UserWarning: gpu_flop count not found for nvidia geforce rtx 4090 with precision=amp_bf16 so MFU cannot be calculated and reported. gpu_flops_available can be manually overridden by setting gpu_flops_available in SpeedMonitor or nvidia geforce rtx 4090 can be added to GPU_AVAILABLE_FLOPS in composer/callbacks/speed_monitor.py self.gpu_flops_available = get_gpu_flops_available(state)

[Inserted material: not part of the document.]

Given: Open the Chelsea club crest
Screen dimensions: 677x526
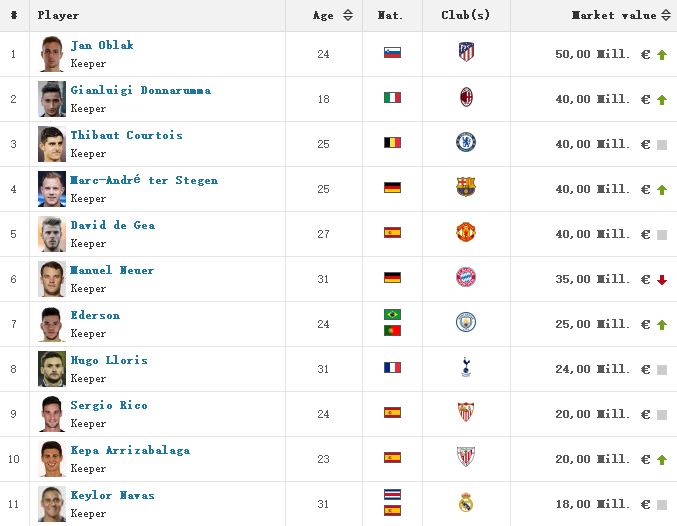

=> You may want to change the value of precision in the YAML file, trying bf16, fp16, float16, or bfloat16 instead of amp_bf16. @VX-Anh

VX-Anh commented 4 months ago

Thank you for your advice @datquocnguyen . I tried it, but it did not work. When specifying bf16, fp16, float16, or bfloat16, I received a ValueError with the message: ValueError: Value fp16 not found in Precision . With amp_fp16, result are the same as with amp_bf16. From composer trainer, only amp_bf16 and amp_fp16 are supported for training with GPU precision. precision (Precision | str, optional): Numerical precision to use for training. One of ``fp32``, ``amp_bf16`` or ``amp_fp16`` (recommended). (default: ``Precision.FP32`` if training on CPU; ``Precision.AMP_FP16`` if training on GPU) Based on the this code from composer, it seems that gpu_flop only supports devices such as A100, H100, V100, T4, and TRN1.

datquocnguyen commented 4 months ago

I see. Thanks for pointing out. If composer does not support 4090 GPU, you might want to user other fine-tuning frameworks.